Unwrapping Is Not All You Need for Capturing the Temporal Evolution of Creeping Landslides

For deformation monitoring of creeping landslides, MT-InSAR is often limited by phase unwrapping, atmospheric correction, and spatiotemporal filtering, leading to complex workflows and elevated costs. This study proposes a wrapped-interferogram-driven framework for creeping landslide hazard identification and temporal evolution reconstruction. For single-scene recognition, we build the Jinsha Dataset and introduce an Adaptive Frequency-Domain Decoupling and Fusion Block (AFDFB) into the shallow encoder of a segmentation network to mitigate frequency mixing. By coupling convolution with State Space Model (SSM), AFDFB enhances the characterization of high-frequency fringe boundaries and low-frequency structural trends.
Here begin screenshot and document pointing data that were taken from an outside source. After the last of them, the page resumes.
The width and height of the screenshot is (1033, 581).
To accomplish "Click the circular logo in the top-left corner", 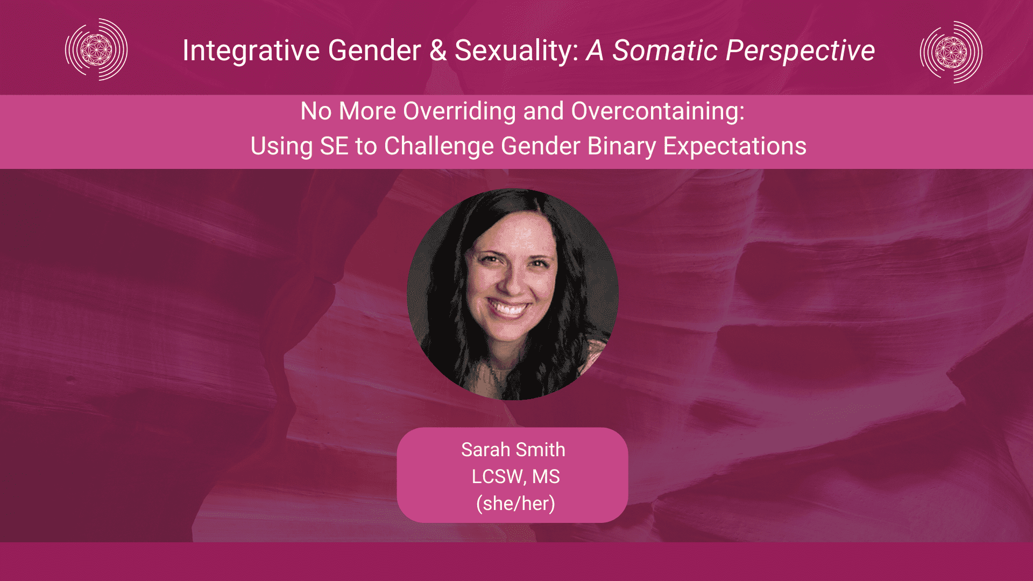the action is (96, 49).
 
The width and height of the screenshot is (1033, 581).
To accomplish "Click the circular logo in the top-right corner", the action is (951, 52).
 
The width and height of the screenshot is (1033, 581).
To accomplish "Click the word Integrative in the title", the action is (251, 51).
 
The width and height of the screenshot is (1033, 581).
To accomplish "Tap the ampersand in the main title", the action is (438, 51).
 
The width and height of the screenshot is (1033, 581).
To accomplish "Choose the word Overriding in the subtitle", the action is (460, 111).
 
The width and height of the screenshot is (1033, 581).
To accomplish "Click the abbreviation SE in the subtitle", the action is (334, 146).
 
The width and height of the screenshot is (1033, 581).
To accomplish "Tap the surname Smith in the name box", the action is (540, 450).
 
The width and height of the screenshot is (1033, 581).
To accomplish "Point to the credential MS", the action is (546, 477).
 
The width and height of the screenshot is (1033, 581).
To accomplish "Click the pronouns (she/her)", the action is (515, 504).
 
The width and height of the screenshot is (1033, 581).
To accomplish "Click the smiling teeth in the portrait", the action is (508, 309).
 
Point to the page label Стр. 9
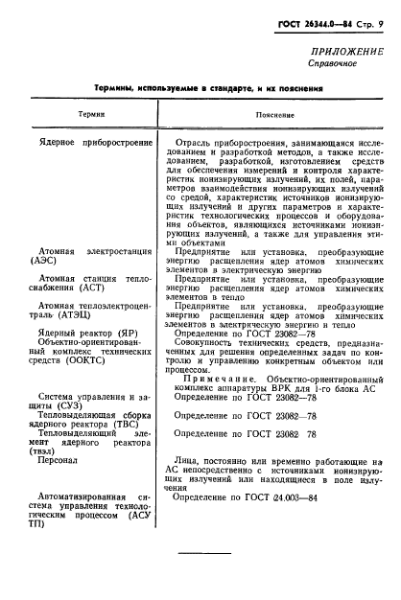[370, 20]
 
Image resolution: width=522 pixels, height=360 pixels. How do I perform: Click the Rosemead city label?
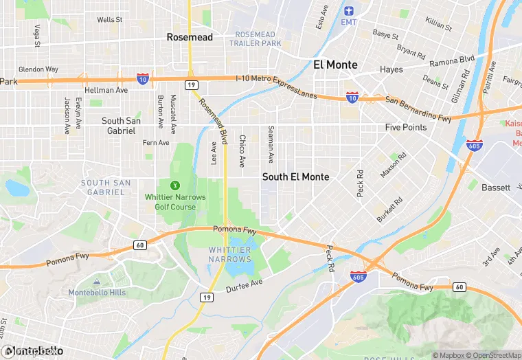pyautogui.click(x=190, y=37)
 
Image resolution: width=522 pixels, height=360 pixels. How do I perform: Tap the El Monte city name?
pyautogui.click(x=335, y=65)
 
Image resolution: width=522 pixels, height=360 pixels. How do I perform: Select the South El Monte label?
pyautogui.click(x=295, y=177)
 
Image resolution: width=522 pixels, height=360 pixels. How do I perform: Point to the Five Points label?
pyautogui.click(x=405, y=127)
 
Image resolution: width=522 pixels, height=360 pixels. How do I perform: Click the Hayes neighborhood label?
pyautogui.click(x=391, y=69)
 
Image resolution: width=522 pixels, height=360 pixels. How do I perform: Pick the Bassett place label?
pyautogui.click(x=495, y=188)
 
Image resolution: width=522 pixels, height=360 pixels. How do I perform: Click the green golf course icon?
pyautogui.click(x=174, y=185)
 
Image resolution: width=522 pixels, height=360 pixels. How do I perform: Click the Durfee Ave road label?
pyautogui.click(x=245, y=285)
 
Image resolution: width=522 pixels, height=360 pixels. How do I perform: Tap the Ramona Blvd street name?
pyautogui.click(x=453, y=61)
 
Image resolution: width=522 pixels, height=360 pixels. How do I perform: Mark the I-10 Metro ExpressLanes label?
pyautogui.click(x=276, y=87)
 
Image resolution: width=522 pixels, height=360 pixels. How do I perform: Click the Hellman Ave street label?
pyautogui.click(x=106, y=90)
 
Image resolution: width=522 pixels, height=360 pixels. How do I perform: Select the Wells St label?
pyautogui.click(x=109, y=20)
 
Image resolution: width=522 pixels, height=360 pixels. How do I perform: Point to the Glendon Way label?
pyautogui.click(x=38, y=69)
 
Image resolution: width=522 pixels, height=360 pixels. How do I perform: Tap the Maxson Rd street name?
pyautogui.click(x=394, y=165)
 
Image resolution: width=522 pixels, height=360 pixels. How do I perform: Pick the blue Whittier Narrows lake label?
pyautogui.click(x=229, y=255)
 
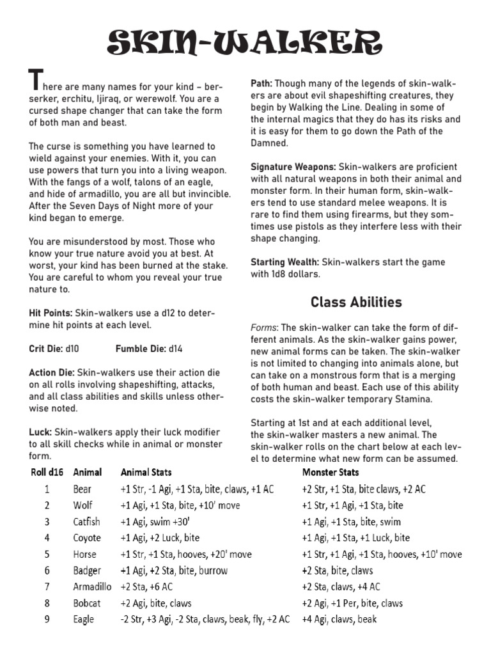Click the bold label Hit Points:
click(51, 313)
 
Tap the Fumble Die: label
click(140, 349)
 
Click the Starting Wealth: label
click(284, 262)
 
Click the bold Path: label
click(261, 83)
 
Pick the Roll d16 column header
click(46, 473)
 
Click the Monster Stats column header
click(331, 473)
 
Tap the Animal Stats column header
click(146, 473)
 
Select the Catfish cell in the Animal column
click(86, 522)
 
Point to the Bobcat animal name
click(87, 603)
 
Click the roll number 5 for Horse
click(47, 555)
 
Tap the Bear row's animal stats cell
click(197, 489)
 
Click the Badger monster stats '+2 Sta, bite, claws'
click(337, 571)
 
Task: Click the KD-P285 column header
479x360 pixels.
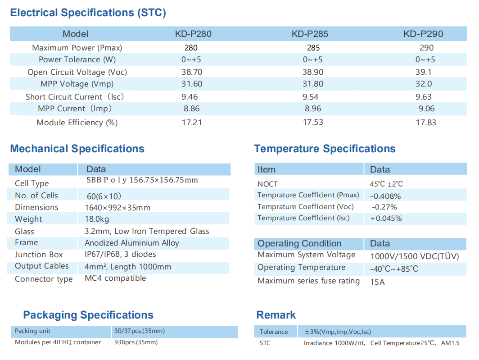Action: coord(310,34)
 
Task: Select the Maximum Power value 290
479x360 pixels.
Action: coord(426,48)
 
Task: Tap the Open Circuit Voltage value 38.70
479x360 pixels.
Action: coord(192,72)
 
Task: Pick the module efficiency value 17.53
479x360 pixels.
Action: coord(313,122)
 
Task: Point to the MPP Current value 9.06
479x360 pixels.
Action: coord(426,109)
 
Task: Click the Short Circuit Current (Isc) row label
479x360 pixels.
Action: coord(75,96)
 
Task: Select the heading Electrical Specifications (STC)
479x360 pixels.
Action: coord(88,13)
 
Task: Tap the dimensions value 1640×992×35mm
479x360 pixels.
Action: coord(117,207)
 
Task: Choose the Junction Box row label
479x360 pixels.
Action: coord(39,255)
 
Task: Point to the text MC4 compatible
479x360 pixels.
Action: coord(115,278)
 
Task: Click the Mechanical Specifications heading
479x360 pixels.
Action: coord(77,149)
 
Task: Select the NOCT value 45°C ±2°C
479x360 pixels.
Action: coord(386,184)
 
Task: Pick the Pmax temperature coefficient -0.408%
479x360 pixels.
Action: coord(385,196)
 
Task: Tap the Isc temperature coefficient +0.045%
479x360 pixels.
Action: coord(386,219)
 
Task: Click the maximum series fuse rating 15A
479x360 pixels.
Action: coord(377,282)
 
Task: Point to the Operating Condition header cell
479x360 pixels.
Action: coord(299,243)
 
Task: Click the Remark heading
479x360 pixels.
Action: coord(276,315)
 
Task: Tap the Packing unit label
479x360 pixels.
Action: coord(32,331)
For temporal modeling, we migrate time-series concepts from the phase domain to the pixel-wise probability domain and integrate coherence weighting, cyclic-consistency constraints, and temporal accumulation to produce an unwrapping-free quasi-time-series risk representation. The proposed network achieves 80.79% IoU and 89.37% F1-score on the test set. In both single-landslide assessment and regional inventory mapping, probability-domain fusion suppresses isolated anomalous responses and yields more stable risk maps, with spatial delineation and temporal variation trends consistent with MT-InSAR.